:: Tasks for this exercise ::
**A)** Copy the Tom Jones review word for word, from "Northlight Theatre. Adapted" to "of the title.".
**B)** In the Tom Jones review, which actor plays Sophia Western?

:: Text block ::
____

Northlight Theatre. Adapted by Jon Jory from the novel by Henry Fielding. Directed by William Brown. With ensemble cast. 2hrs 15mins; one intermission.

Theater review by Kris Vire
With religious demagogue Mike Huckabee clutching his pearls this week at the idea of 21st-century women and their out-of-control libidos, it's fun to imagine right-wing pundits' reactions to The Libidinous Ladies of 1749. In Jon Jory's fun and freewheeling new stage adaptation of Henry Fielding's 18th-century picaresque The History of Tom Jones, A Foundling, ribaldly staged by William Brown as one of the sexier shows you're ever likely to encounter at Skokie's Northlight Theatre, the lustful female "conquests" often seem more in charge of affairs than the good-hearted, good-timing manchild of the title.

Which isn't to say Sam Ashdown's Tom Jones isn't a charmer. But neither is he a seducer. Possessed of a handsome face and a frequently shirtless, Men's Health–cover–ready torso, Ashdown plays Tom with a kind of surfer-dude guilelessness. He doesn't mean to keep falling into bed with women like Molly Seagrim (Molly Glynn), Mrs. Waters (Melanie Keller), Mrs. Fitzpatrick (Cristina Panfilio) and Lady Bellaston (Glynn again). But as Jory's script tells us, Tom is far from the first young man to fall victim to "the dilemma of the available and the ideal." As long as his true love Sophia Western (Nora Fiffer) is off limits to him, Tom's just a guy who cain't say no.

____

:: Material provided ::
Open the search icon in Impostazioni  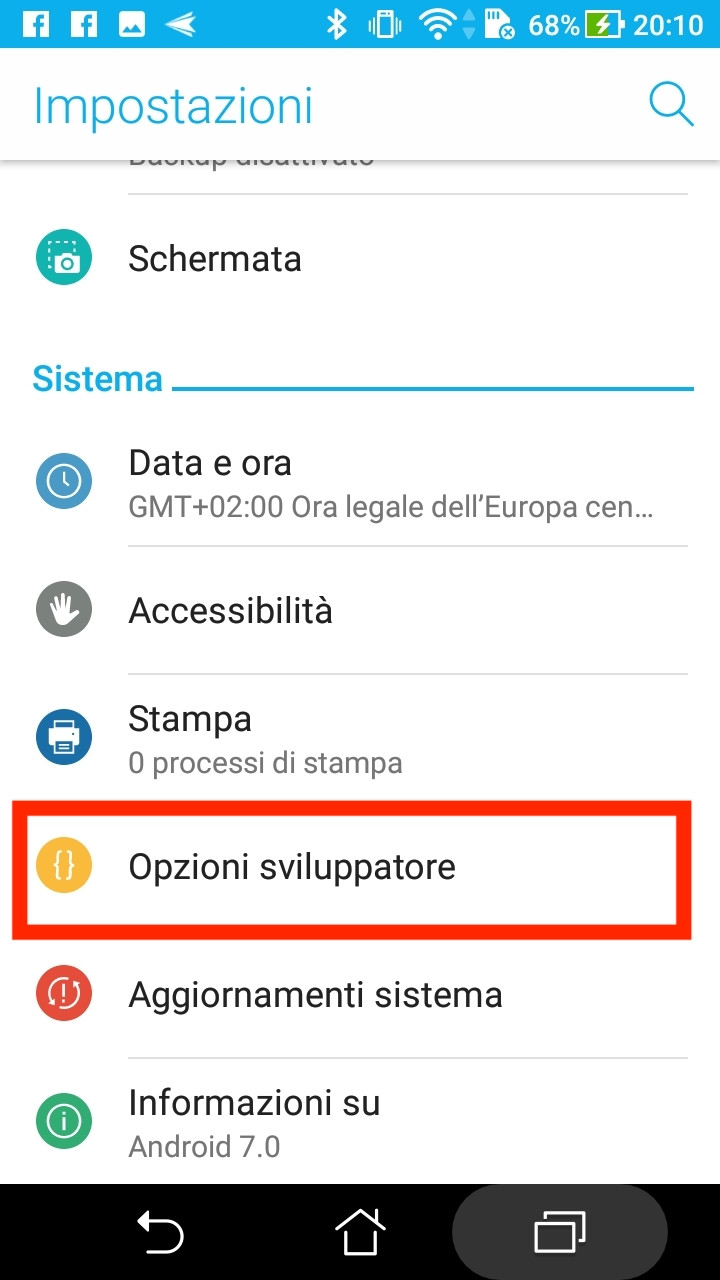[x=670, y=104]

____

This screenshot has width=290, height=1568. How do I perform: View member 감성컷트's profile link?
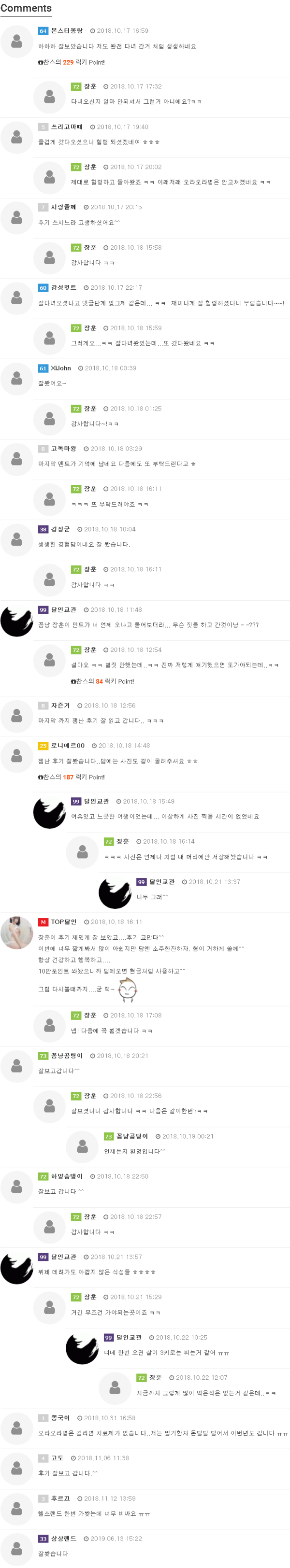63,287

____

:: Results of the tasks ::
**A)**
Northlight Theatre. Adapted by Jon Jory from the novel by Henry Fielding. Directed by William Brown. With ensemble cast. 2hrs 15mins; one intermission.

Theater review by Kris Vire
With religious demagogue Mike Huckabee clutching his pearls this week at the idea of 21st-century women and their out-of-control libidos, it's fun to imagine right-wing pundits' reactions to The Libidinous Ladies of 1749. In Jon Jory's fun and freewheeling new stage adaptation of Henry Fielding's 18th-century picaresque The History of Tom Jones, A Foundling, ribaldly staged by William Brown as one of the sexier shows you're ever likely to encounter at Skokie's Northlight Theatre, the lustful female "conquests" often seem more in charge of affairs than the good-hearted, good-timing manchild of the title.

**B)** Nora Fiffer